Researchers aiming to document the lives of all the 1,053 servicemen named on Dewsbury's war memorial

Researchers aiming to document the lives of all the 1,053 servicemen named on Dewsbury's war memorial

WORK charting the lives of Dewsbury’s First World War dead is to go on public display for the first time.

Details will be revealed at a Battle of the Somme commemoration event at Dewsbury Minster on Saturday, July 2, at 11am.

On show will be information gathered about some 400 people listed on the war memorial at Crow Nest Park.

Researchers from the Dewsbury Sacrifice group hope to document the lives of all 1,053 servicemen named on the memorial.

Volunteer genealogist Alan Kaye said: “The town had a population of about 50,000 at the time.

“That included women and children, and so for 1,053 servicemen to give their lives was a huge sacrifice.”

Members began nearly two years ago with Edgar Armitage, the first soldier to  die in the war in 1914, and are proceeding chronologically.

Work covers the social impact, such as crime, tribunals against unwilling conscripts and the role of women, such as the founding of the Wrens.

They are now up to August, 1916, and the lives of those who died at the Battle of the Somme.

Alan’s grandfather, George Kaye, then 19 and of Belvedere Road, Batley, was a Somme survivor.

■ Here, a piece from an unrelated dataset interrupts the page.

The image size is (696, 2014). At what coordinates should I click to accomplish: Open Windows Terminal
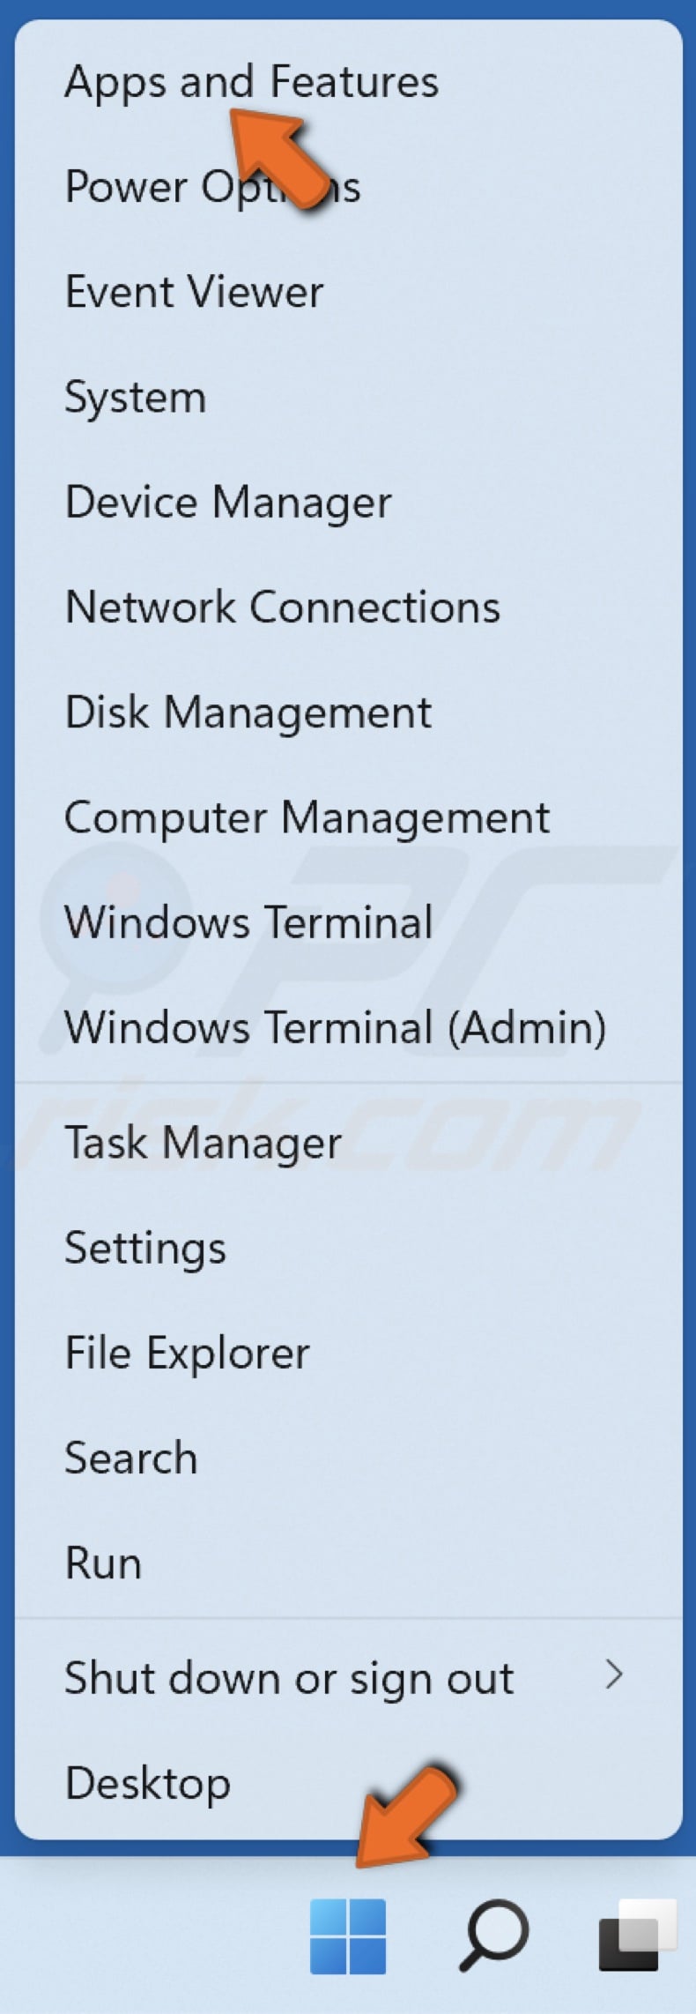(248, 921)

He was later wounded at the Battle of Passchen-daele and Alan said: “He didn’t know anything about it and woke up in hospital in Lincolnshire. We were very lucky as a family. Seven relatives of mine served in the First World War and they all came back alive.”

Forty-one men from Dewsbury died on the first day of the Somme, July 1, including 19-year-olds Norman Cleveland and Albert Gibbs. Their names are inscribed on the Thiepval Memorial in France, along with 27 of the other 39 first-day victims.

Thiepval records the names of more than 72,000 British and Commonwealth soldiers who died at the Somme and have no known grave.

Pupils from Headfield Junior School have made wooden crosses with poppies for each of the 41. These will be planted at the Minster grounds after a service led by Rev Kathy Robertson.

Footage from the era found in the Yorkshire Film Archive will be screened and there is to be a display of work by Batley School of Art students.

Dignitaries due to attend include Mayor of Kirklees Coun Jim Dodds and MP Paula Sherriff.